Everyone appears to be accepting the Target's Independent Valuation report at face value - I can tell you that a number of things in and implied by the technical report vs ASX announcements for Foxleigh do not add up.
1. In particular, take a look at the 2017 quarterly activities / production reports and average the ROM strip ratio against what SRK have reported (8.4:1). In September and December quarter of 2017 ROM strip ratios were in excess of 10 : 1 (11.3 and 12.4 : 1 respectively). Either Foxleigh is doing a lot of additional pre-strip while prices are high to relieve ratios for the projected easing of PCI prices in coming 18-24 months of the overall strip ratio for coming years is a lot higher than what has been projected.
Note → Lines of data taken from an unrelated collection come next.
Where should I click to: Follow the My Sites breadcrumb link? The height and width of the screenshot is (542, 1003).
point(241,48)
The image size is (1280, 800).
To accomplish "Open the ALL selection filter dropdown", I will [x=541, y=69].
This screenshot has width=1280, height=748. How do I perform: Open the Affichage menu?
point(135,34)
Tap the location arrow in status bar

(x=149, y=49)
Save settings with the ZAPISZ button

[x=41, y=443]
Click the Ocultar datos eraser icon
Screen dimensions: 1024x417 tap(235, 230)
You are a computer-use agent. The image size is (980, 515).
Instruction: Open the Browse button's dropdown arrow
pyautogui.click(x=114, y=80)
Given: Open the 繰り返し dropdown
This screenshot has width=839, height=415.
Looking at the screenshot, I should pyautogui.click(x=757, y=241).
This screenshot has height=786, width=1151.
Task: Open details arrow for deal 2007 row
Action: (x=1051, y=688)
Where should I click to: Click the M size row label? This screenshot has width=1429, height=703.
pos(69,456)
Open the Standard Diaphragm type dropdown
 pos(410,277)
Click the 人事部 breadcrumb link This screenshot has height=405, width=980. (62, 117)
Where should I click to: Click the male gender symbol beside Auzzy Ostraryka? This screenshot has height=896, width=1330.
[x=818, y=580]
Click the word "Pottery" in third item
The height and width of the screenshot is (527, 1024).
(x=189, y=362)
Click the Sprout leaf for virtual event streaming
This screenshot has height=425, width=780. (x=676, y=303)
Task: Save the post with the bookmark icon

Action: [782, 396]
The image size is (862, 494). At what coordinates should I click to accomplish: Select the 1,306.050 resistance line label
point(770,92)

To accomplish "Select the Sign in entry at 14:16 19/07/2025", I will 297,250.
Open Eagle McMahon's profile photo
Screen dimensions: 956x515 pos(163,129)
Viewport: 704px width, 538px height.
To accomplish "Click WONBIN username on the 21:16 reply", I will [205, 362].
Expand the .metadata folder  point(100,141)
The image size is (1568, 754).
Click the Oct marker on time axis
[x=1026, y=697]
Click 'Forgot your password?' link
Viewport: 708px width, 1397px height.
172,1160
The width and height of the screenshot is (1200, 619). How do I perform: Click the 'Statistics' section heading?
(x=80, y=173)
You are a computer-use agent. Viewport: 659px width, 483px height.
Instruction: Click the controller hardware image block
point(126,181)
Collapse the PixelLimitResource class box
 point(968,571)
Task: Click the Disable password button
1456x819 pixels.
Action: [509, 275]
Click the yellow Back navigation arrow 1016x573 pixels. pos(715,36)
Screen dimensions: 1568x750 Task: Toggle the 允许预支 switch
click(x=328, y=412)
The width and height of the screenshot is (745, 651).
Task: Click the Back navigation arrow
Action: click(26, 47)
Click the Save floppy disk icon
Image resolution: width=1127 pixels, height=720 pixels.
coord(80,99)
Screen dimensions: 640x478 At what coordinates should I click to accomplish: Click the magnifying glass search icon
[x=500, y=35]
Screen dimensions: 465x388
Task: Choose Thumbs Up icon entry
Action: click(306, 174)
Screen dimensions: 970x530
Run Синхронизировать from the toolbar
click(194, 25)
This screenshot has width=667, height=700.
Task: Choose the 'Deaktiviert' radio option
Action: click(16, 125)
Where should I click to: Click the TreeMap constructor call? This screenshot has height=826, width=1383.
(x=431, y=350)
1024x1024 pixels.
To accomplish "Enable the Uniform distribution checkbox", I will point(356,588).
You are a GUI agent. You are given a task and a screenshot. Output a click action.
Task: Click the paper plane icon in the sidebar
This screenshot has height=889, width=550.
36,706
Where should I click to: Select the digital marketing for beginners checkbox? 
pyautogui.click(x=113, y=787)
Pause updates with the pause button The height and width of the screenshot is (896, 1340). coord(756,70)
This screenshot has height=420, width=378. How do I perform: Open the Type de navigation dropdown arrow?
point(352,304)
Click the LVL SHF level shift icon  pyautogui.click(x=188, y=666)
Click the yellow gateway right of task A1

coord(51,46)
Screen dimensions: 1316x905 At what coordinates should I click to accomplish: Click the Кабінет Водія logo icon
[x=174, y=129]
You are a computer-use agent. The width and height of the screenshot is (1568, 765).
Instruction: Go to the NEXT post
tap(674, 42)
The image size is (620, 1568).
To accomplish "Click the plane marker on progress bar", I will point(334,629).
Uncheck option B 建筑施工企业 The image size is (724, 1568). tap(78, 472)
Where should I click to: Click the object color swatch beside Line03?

2. The projected cost savings for the high side valuation are almost certainly overly optimistic as well - I'd stick to the base case (which includes the approved 3 year business plan case) for assessing any potential valuation. E.g. overburden UNIT cost savings projected of almost 19% without reasonable justification. Other opex savings levels of 4.5 - 8.2% are projected. However Woodmac and others are telling the market that generally costs are currently RISING for most operators (and are expected to continue to do so). The only reasonable basis for UNIT cost reductions will either be through increased productivity for overburden and coal mining and/or increased ROM / product tonnes or throughput for the other areas - and this latter aspect is NOT included in the 3 year business plan forecast by management.
3. Coal price, inflation and forex assumptions - these are clearly stated in the expert report. I often refer to the forex and coal price by coal type concensus reports compiled by KPMG :
https://home.kpmg.com/au/en/home/insights/2018/02/coal-price-fx-market-forecasts.html for assessing the "reasonableness" of anyone's assumptions. Comparing the Independent report to the December17/January18 KPMG concensus range and average then the Independent valuation attributes a much higher 2018 - 2021 value to PCI coal than the concensus but 2022 and LT pricing is OK / similar. Essentially the independent valuation IMO is OVERVALUING the near term production 2018 - 2021 which materially inflates NPV.
4. Basic multipliers. If you add the mine and it's associated exploration tenure together then you end up with the independent expert valuation of A$341-412 for 70% basis. This is A$487.14-588.57M on 100% basis. 100% JORC Resource is 154.3 Mt, Marketable Reserve 49.1 Mt. Implied Resource multiplier is then A$3.16-3.81/t (3-4 x precedent transactions) and Marketable Reserve multiplier A$9.92-11.99/t. These are well above some of the more recent exorbitant transaction multipliers. Another indicator is the transaction price per annual ROM or product tonne - the business plan forecasts around 4.6 Mtpa ROM and 3.2 Mtpa product, and so multipliers would be A$106-128/annual ROM t or A$152 - 184 / annual product tonne. Assuming that you accept the projected production forecast, then for PCI coal this is at the higher end of the reasonable range, with the risk of any production shortfall against plan raising the transaction multiplier into the "too much" range.
In summary, my view is that Taurus offer is definitely too low, but Target's independent valuation report values are too high (Enhanced Base Case) or at the absolute top of the valuation range (Base Case), and that something in between is far more reasonable.